• **TEXT EXCERPT**:
§ §

WHY: Craving is described as a strong appetite, desire or urge to drink alcohol. Therefore, addiction treatment is primarily focused on reduction of craving (conditioned responses) or on dealing with how to cope with craving through means of self-efficacy and coping skills (and thus reduce relapse). In case of AUD, self-efficacy means the belief to be able to stay abstinent of alcohol consumption in high-risk situations and cues (contexts) that trigger craving for alcohol consumption. These contexts and cues are present in in everyday life in all kinds of (social) situations, which makes exposure to alcohol-related cues impossible to avoid. Cue exposure therapy (CET) is based on treatment through repeated exposure to these environments. Virtual Reality Exposure Therapy (VRET) provides the possibility to train in safe, real-life personalized situations that feel real using more cues and contexts at the same time compared to other CET treatments. However, to develop such a tool, it needs to be clear what environments need and can be developed that apply for many (former) AUD clients.

§ §

Continue the passage on virtual reality exposure therapy for alcohol craving from where it stops.

• **DATA BLOCK**:

§ §

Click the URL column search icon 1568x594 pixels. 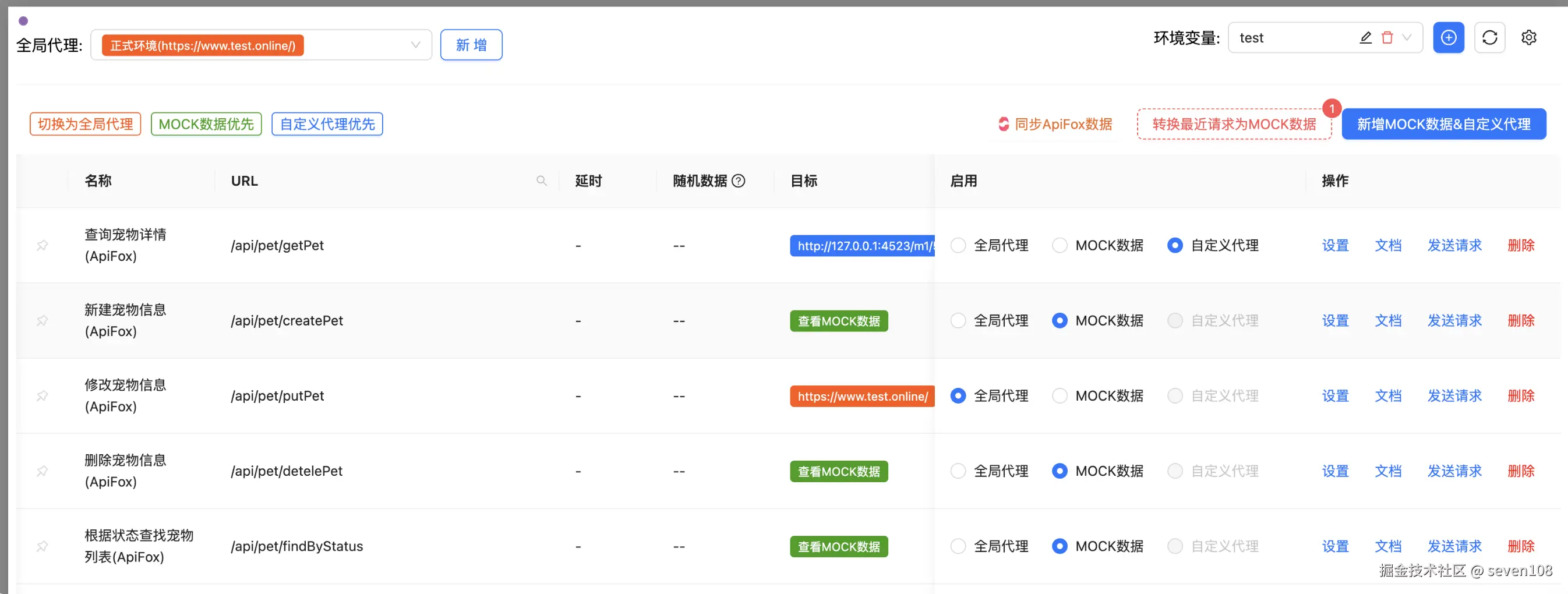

§ §

• **OUTPUT FOR THIS TASK**:
Therefore, the goal of this research was to assess which environments and cues could be experienced as high-risk situations for relapse (that are most likely to elicit craving on the one hand but on the other hand can be successfully and efficiently be implemented in VR to increase coping-skills and self-efficacy). These environments then would receive priority to be developed as VR worlds to be used in a new VRET tool (RECOVRY).

HOW: (a) descriptive research: analyze high-risk situations that are used in AUD related CET and (b) qualitative research: interviewing AUD inpatients in which they had to rate the level of craving (0 = no craving, 4 = very strong craving) and self-efficacy (0 = no self-efficacy, 5 = very much self-efficacy), and level of perceived risk (1 = low, 2= high) for relapse for 31 high-risk environments based on a workbook used in cognitive-behavioral therapy. The focus was on physical surroundings as a first step to build in VR and less on emotional contexts (as these are more complex and expensive to create).

WHO: 13 alcohol dependent inpatients (adults with an average age 50 and 75% male), were interviewed with a primary diagnosis of alcohol dependence and fulfilled the diagnostic criteria for alcohol dependency according to DSM-V (on average 18 years of use before first treatment), had been in detoxification treatment for at least 4 days (average of ten days), with abstinence from psychoactive recreational drugs during treatment and no severe psychiatric or intellectual disability or impairment. All participants were depended on another drug as well (often nicotine and THC or Cocaine), and almost half had justice issues.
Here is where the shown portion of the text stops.